Let z = a + ib be a non-zero complex number. Then

\(1\over z\) = \(1\over a + ib\)

Multiply numerator and denominator by conjugate of denominator,

\(1\over z\) = \(1\over a + ib\) \(\times\) \(a – ib\over a – ib\)

\(\implies\) \(1\over z\) = \(a – ib\over a^2 – i^2b^2\) = \(a – ib\over a^2 + b^2\)

\(\implies\) \(1\over z\) = \(a\over a^2 + b^2\) + \(i(-b)\over a^2 + b^2\)

Clearly, \(1\over z\) is equal to the multiplicatve inverse of z.

Also, \(1\over z\) = \(a – ib\over a^2 + b^2\) = \( \bar{z}\over | z |^2\)

Thus, the multiplicative inverse of a non-zero complex number is same as its reciprocal and is given by

\(Re (z)\over | z |^2\) + \(i{(-Im (z))\over | z |^2}\) = \( \bar{z}\over | z |^2\)

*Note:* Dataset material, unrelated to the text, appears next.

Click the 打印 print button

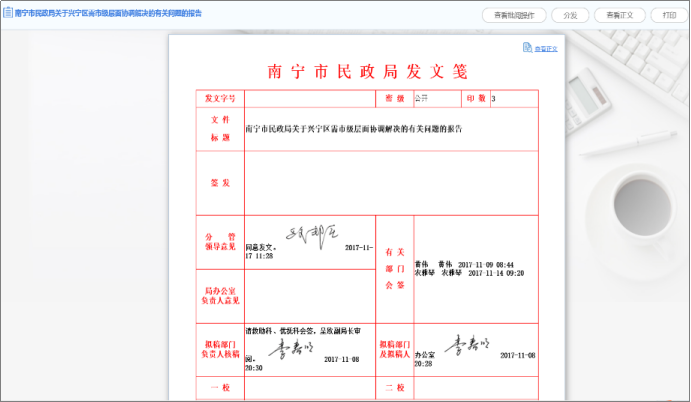668,15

Example : Find the reciprocal or multiplicative inverse of the following complex numbers.

(i) 3 + 2i

(ii) \((2 + \sqrt{3}i)^2\)

Solution :

(i) Let z = 3 + 2i. Then,

\(1\over z\) = \(1\over 3 + 2i\)

= \(3 – 2i\over (3 + 2i)(3 – 2i)\) = \(3 – 2i\over 9 – 4i^2\)

= \({3\over 13} – {2\over 13}i\)

(ii) Let z = \((2 + \sqrt{3}i)^2\). Then,

z = \(4 + 3i^2 + 4\sqrt{3}i\)

= \(4 – 3 + 4\sqrt{3}i\) = \(1 + 4\sqrt{3}i\)

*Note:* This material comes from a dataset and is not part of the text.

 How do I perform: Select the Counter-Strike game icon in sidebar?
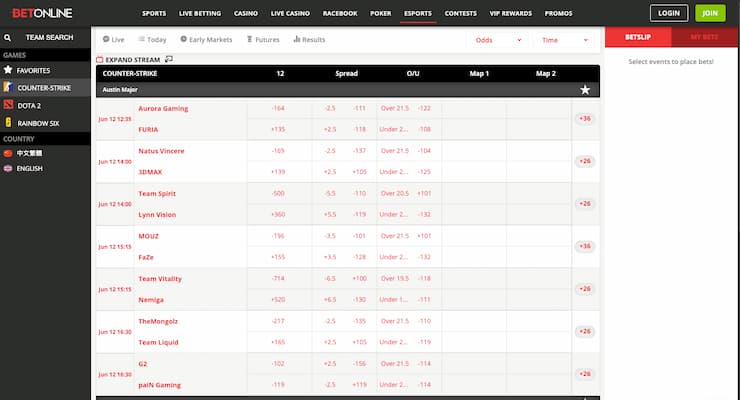coord(8,88)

\(\therefore\) \(1\over z\) = \(1\over 1 + 4\sqrt{3}i\)

Multiply numerator and denominator by conjugate of denominator

\(\implies\) \(1\over z\) = \(1 – 4\sqrt{3}i\over (1 + 4\sqrt{3}i)(1 + 4\sqrt{3}i)\)

= \(1 – 4\sqrt{3}i\over 1 + 48\) = \(1\over 49\) – \(4\sqrt{3}i\over 49\)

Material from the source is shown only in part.